In 2050 Renewable India going to have emission-free future


India can function on a fully renewable electricity system in 2050. This is the result of a new research by Lappeenranta University of Technology (LUT). The study shows that developing countries that have an abundance of renewable resources do not need to take the path of the western countries where increasing living standards have been coupled with heavy emissions from electricity generation and other industry. They can move straight to renewable systems and do it cheaply.

The suggested renewable energy system works mainly on solar energy and batteries. Solar photovoltaics is the most economical electricity source and batteries satisfy the night-time electricity demand. In addition to covering India’s electricity demand for power, the system simulation also covers for seawater desalination and synthetic natural gas in three decades.

“The possibility that a country like India could move to a fully renewable electricity system within three decades and do it more economically than the current system, shows that the developing countries can skip the emission intensive phase in their economic development. It is a competitive advantage to not to take the road of the developed world,” says Principal Scientist Pasi Vainikka.

India’s idiosyncratic feature is its monsoon season. The monsoon period in India is the only time of the year when solar power is reduced. In the renewable system the lack of solar power would be compensated with increased wind and hydro resources as well as solar power from less monsoon affected neighbouring regions via power lines. This way the system stays functional during the monsoon season.
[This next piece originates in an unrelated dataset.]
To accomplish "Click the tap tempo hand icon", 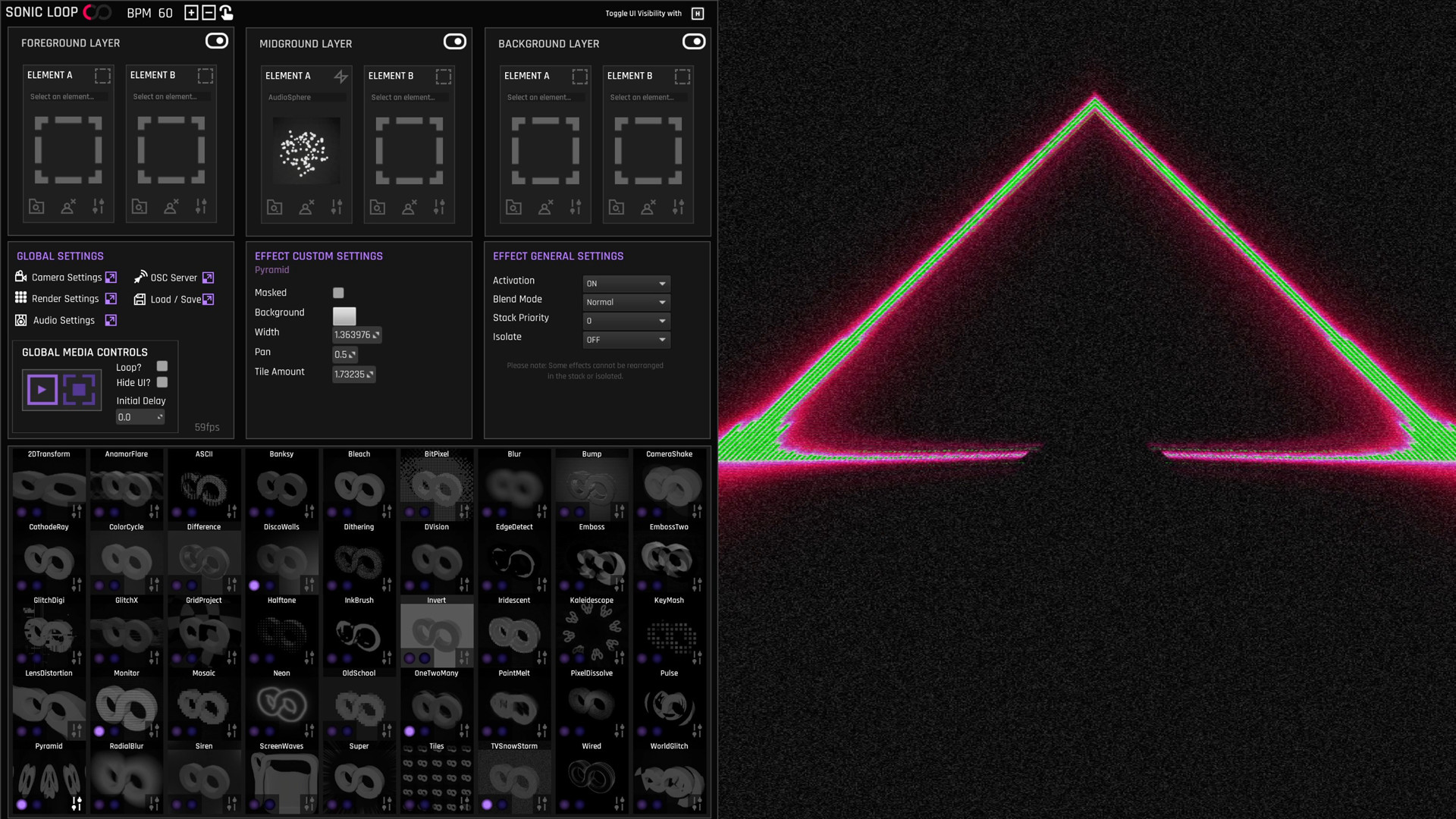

The proposed system is cheaper than India’s current system, which runs primarily on coal. The cost of electricity in the renewable system would be 3640 Indian rupees (52 euros) per megawatt-hour (MWh) in 2050 when only the power sector is taken into account. When the demand for seawater desalination and industrial gas sectors are taken into account, the cost is 3220 Indian rupees (46 euros) per MWh. In comparison, the cost of the current system is 57 euros per MWh.
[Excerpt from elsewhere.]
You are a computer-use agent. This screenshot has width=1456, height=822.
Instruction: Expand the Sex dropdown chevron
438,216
In order to achieve its renewable energy goals, India needs to invest in solar and wind energy technologies. The total investment needed would be around 3380 billion euros. This reflects the strong demand increase from 1720 million MWh in 2015 to about 6200 million MWh in 2050.
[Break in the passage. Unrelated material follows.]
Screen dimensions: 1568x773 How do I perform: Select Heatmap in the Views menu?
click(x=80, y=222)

People are at the heart of the proposed energy system. The system creates solar self-consumption for end-users such as private households, commercial companies and industry. They are the so-called PV prosumers. They will close the supply gap by creating a more distributed and resilient energy system. Prosumers can contribute to about 15-20 percent of the total electricity demand of India. This may also enable a faster transition to electric vehicles, which is set as an ambitious target by the government.

“Given India’s burgeoning electricity demand and the persistent supply demand gap along with the summer shortages and outages, solar PV prosumers will have a crucial role in enabling the country’s transition to a fully sustainable energy system,” emphasises Professor Christian Breyer.

India would benefit in multiple of ways from the suggested system. Firstly, it would help the country to meet its climate change targets. Secondly, there are also real benefits for people. Moving to a fully renewable system would bring also improvements in health conditions.

“Not to mention benefits from reduced health costs or even substantial reduction of pre-mature deaths due improved air quality,” says researcher Ashish Gulagi.

This is the first time when researchers have been able to demonstrate India’s transition towards 100% renewables in full hourly resolution and high geographic detail.

The research was carried out as a part of the Finnish Solar Revolution research project and the Neo-Carbon Energy research project. Neo-Carbon Energy is one of the Tekes’ strategic research openings carried out in cooperation with Lappeenranta University of Technology LUT, VTT Technical Research Centre of Finland Ltd and University of Turku, Finland Futures Research Centre FFRC.